When men and women greet here in Peru they hug and the man kisses her on the cheek. I find that weird and slightly uncomfortable. A colleague held her cheek out for me a few days ago for me to kiss, and I hesitated, but to refuse to do so would be rude.
But then again, I shouldn’t be complaining.
I find myself making a kissing sound and leaning forward as if to kiss when women hug me, but not actually making the contact with the cheek. I think some are surprised by this.
Women here also touch a lot more, and honestly, back home if I was touched on the arm and the leg and the shoulder that often I would assume they were interested in me. And so it does make me a little uncomfortable.
Once again, I shouldn’t be complaining. But there were years at one point I lived without anyone touching me aside for the occasional formal handshake. For that reason it can be unhealthy living away from family so long.

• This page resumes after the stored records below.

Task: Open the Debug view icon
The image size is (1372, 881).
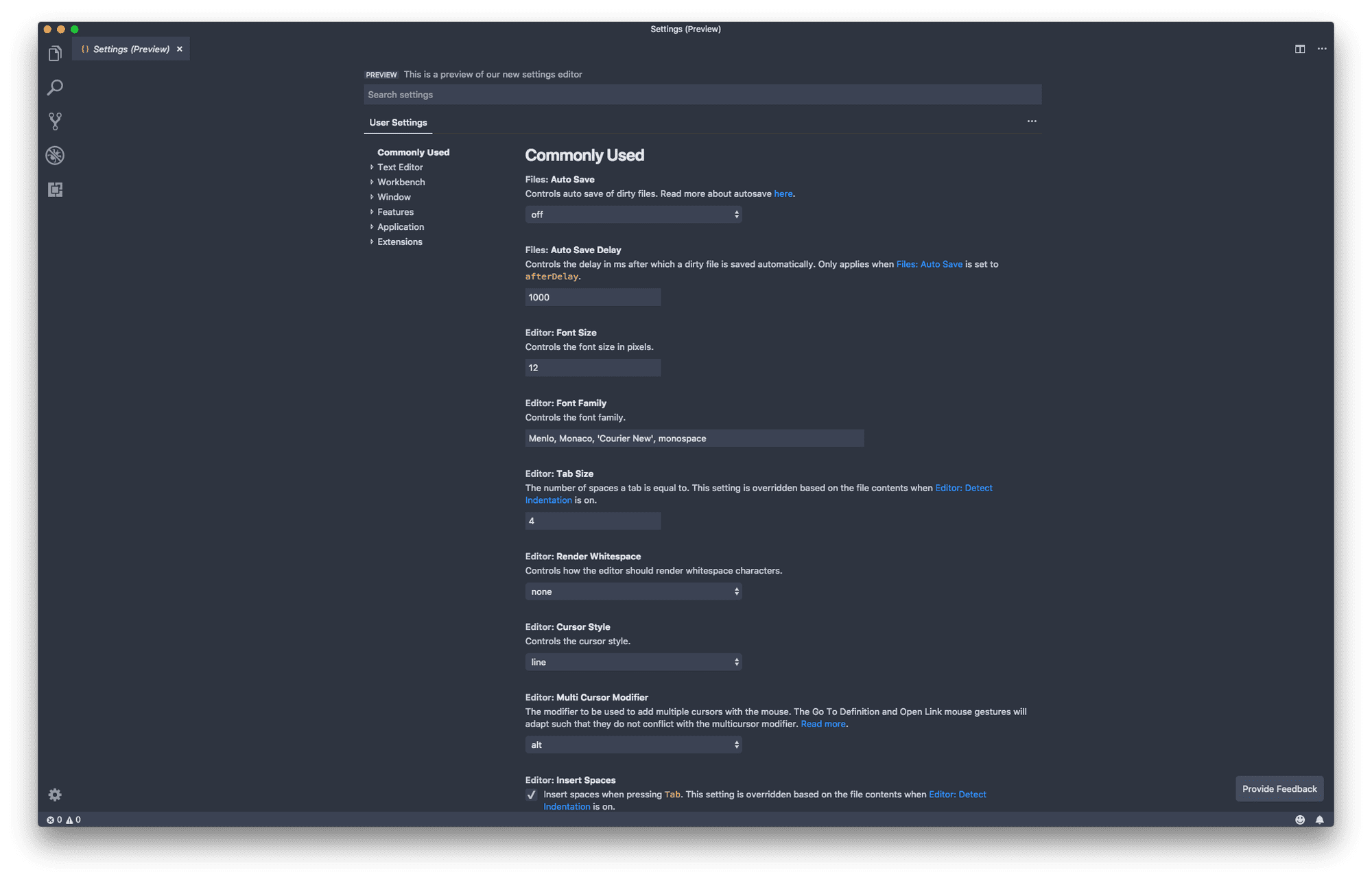Action: (x=55, y=156)
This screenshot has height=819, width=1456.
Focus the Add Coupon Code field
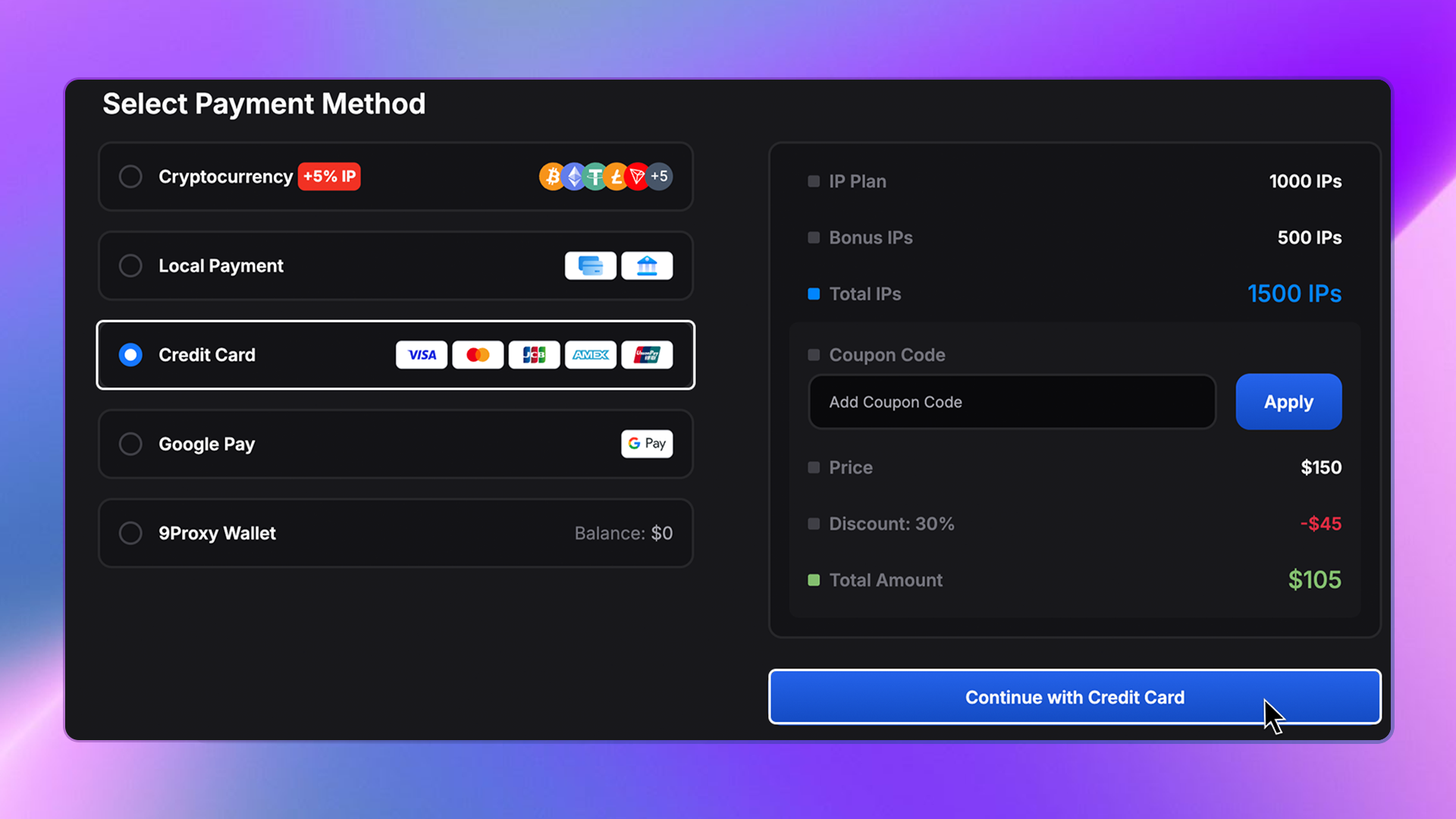pos(1012,402)
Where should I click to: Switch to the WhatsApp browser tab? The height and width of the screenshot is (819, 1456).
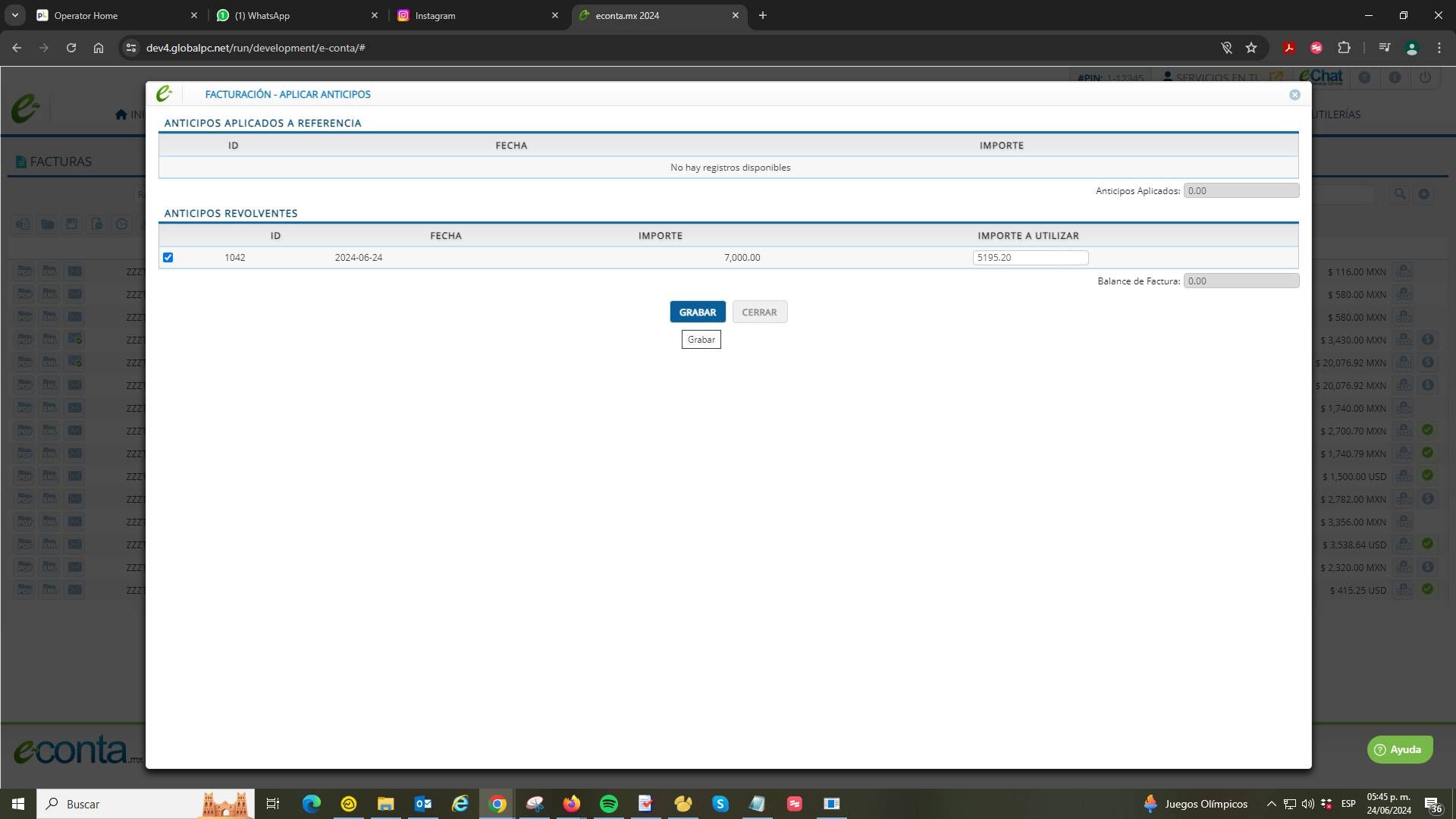coord(296,15)

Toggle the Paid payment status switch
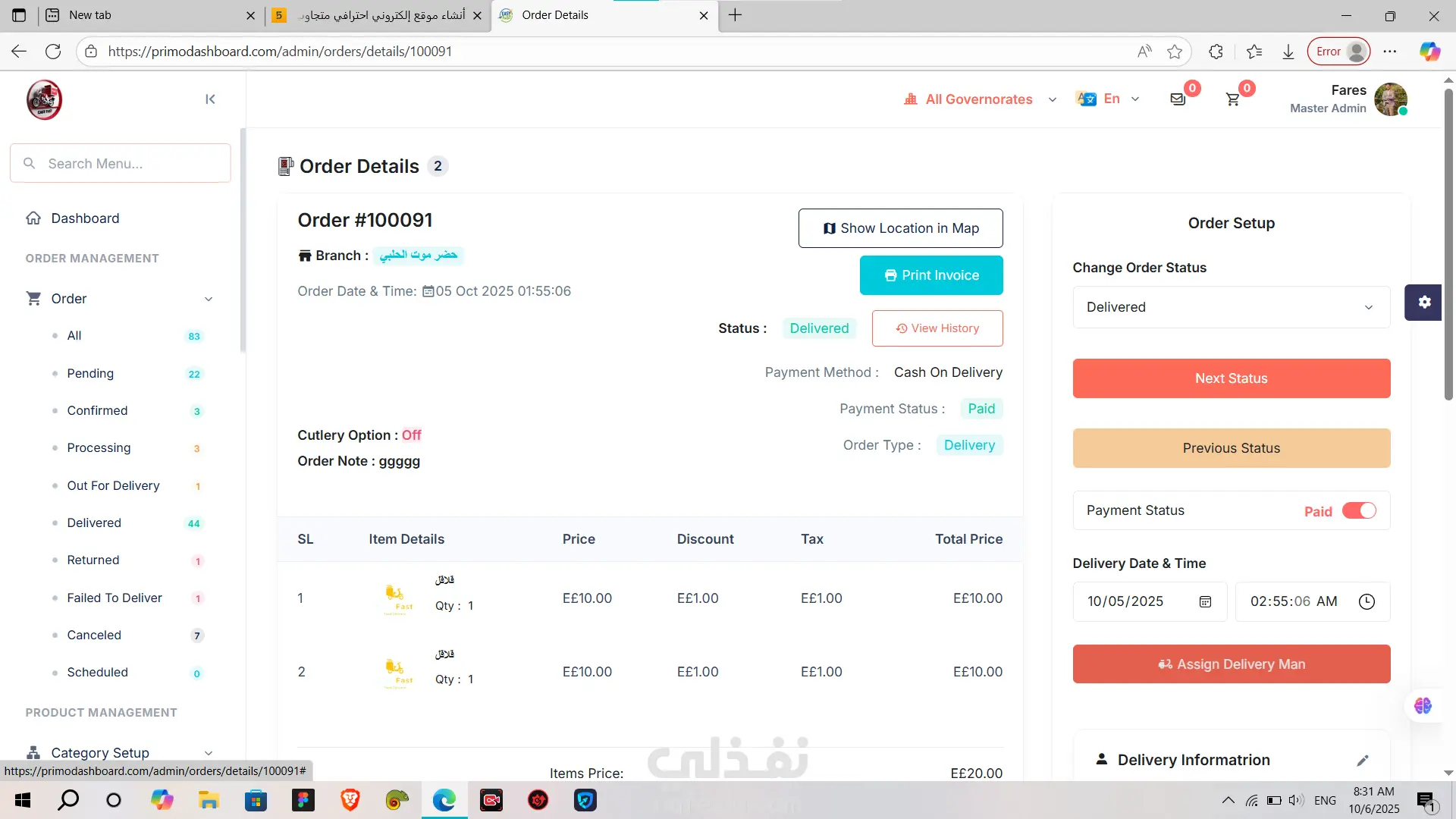1359,510

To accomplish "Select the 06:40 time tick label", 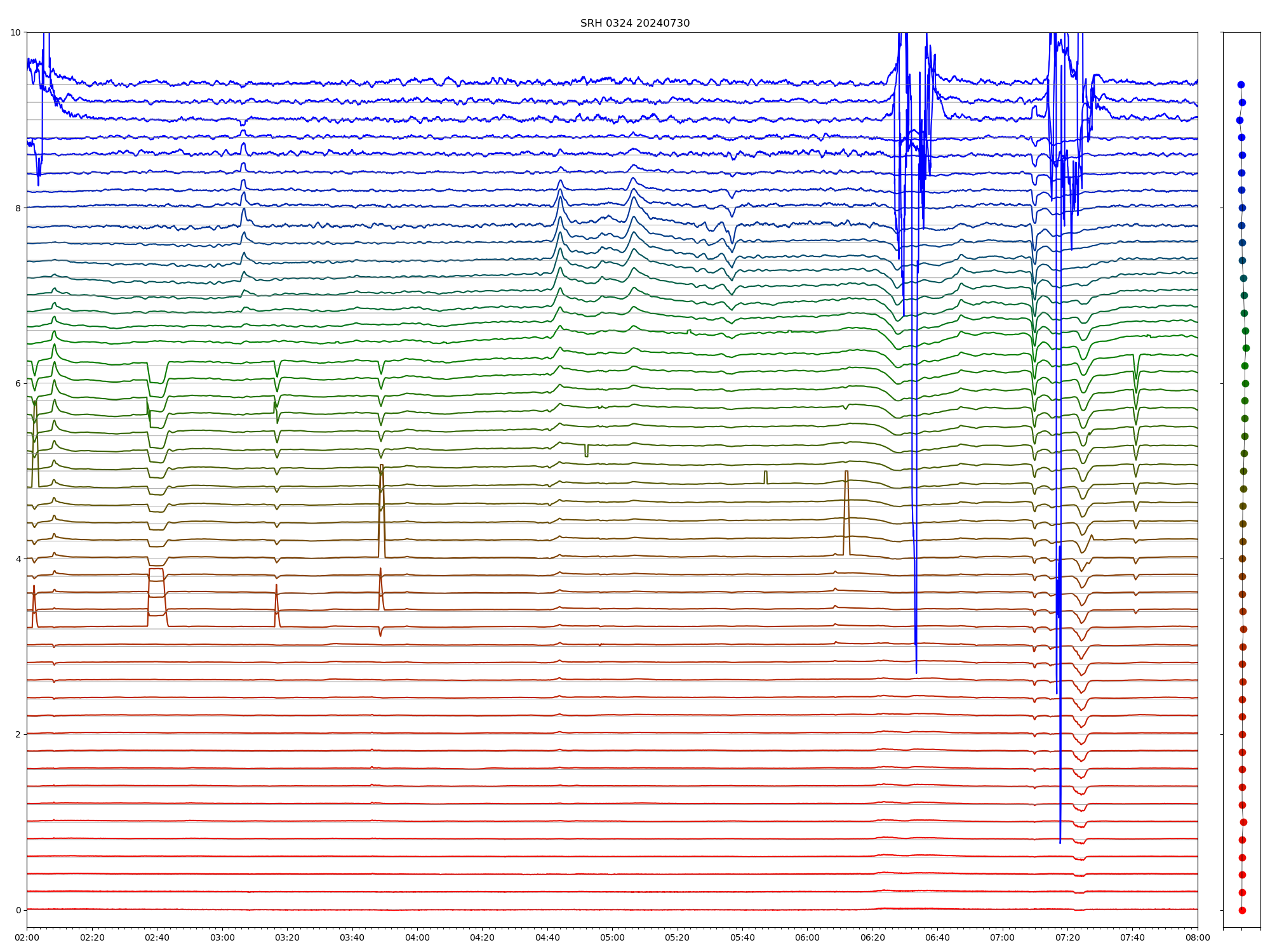I will pos(937,937).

I’m treating this as a blessing, to learn to be more comfortable with physical touch, since everyone here clearly doesn’t read too much into it.
I have found myself in a room this week restructuring curriculum requirements for history, geography and economy for four grade levels. This might be easy enough if you were a long-term educator but I was a journalist a year ago, and I find myself having to translate everything from Spanish. While my colleagues, including a translator, support me in this, it takes a long time to complete anything.
I am used to knowing what I am doing and charging forward to complete the task immediately. But I can’t do that when everyone else must discuss what is going on in a language I cannot understand, and then constantly having to explain what we must be doing every time we do something new.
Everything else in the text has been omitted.